One in 25 children experience sexual solicitation online in which the offender asks to meet with them in the physical world. For law enforcement agencies, investigating crimes of cyberdeviance is a complicated task due to the overwhelming quantity of reports and the difficulty of parsing natural language, according to two professors in Purdue Polytechnic’s Department of Computer and Information Technology.
Julia Rayz, associate professor, and Kathryn Seigfried-Spellar, assistant professor, discussed the challenges in a presentation titled “Predators Meet AI: Assisting Law Enforcement with Crimes Against Children” at Purdue’s 2018 Dawn or Doom conference.
The National Center for Missing & Exploited Children’s CyberTipline received 10.2 million reports of child sexual exploitation in 2017 alone, Rayz and Seigfried-Spellar said. Chats between minors and offenders can last for weeks or even months, leading to thousands of lines of text that law enforcement must process quickly, for multiple victims, and on multiple messaging platforms.
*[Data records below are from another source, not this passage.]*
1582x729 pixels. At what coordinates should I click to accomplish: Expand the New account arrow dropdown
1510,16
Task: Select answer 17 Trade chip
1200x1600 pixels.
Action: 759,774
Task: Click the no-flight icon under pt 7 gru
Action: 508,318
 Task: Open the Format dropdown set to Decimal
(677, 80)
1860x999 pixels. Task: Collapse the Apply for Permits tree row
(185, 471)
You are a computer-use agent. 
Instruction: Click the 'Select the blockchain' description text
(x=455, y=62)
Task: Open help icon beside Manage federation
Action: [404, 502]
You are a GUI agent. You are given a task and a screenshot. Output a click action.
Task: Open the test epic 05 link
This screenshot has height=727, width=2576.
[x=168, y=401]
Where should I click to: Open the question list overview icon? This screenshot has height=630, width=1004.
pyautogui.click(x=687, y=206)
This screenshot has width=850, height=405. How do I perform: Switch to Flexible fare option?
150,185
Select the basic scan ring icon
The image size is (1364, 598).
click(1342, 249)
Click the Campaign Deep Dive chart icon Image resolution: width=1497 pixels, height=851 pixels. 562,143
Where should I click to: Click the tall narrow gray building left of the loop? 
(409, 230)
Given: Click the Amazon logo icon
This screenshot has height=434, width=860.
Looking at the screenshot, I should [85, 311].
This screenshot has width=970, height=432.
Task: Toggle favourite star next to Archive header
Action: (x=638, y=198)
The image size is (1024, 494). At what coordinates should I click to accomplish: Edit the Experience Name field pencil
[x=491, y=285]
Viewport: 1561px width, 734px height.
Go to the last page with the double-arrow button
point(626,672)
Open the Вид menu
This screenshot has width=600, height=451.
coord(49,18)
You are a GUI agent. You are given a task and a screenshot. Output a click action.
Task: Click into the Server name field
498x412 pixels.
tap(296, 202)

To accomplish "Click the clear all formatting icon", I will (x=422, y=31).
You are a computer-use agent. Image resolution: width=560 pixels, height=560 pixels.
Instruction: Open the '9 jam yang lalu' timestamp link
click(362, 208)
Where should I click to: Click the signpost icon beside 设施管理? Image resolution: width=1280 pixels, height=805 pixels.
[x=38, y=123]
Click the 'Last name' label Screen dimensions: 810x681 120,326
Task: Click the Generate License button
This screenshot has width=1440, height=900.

Unlike humans, machines can process an enormous amount of data quickly. But the mindset of an Internet predator is difficult for machines to determine.
“Normal fantasies in the real world are things people have thought of but would never go through with,” said Seigfried-Spellar. “How do we identify the cases that law enforcement should go after?”
Natural language processing methodologies might help law enforcement with prioritizing cases involving crimes against children.
“If you build a nice enough representation of the words, somewhere between these multidimensional vectors, something has to happen between these words,” said Rayz. “The relationship has to be captured somehow so that we can test them via technology.”
Shifts in the meaning of words that happen over time and/or due to context complicate the matter of helping create artificial intelligence (AI) capable of processing text found online.
“To make a pattern out of all the words is nearly impossible unless you have some background information,” Rayz said. “With enough data, computers will be able to understand approximately what these words mean. Studying this has been going on since long before computers were involved.”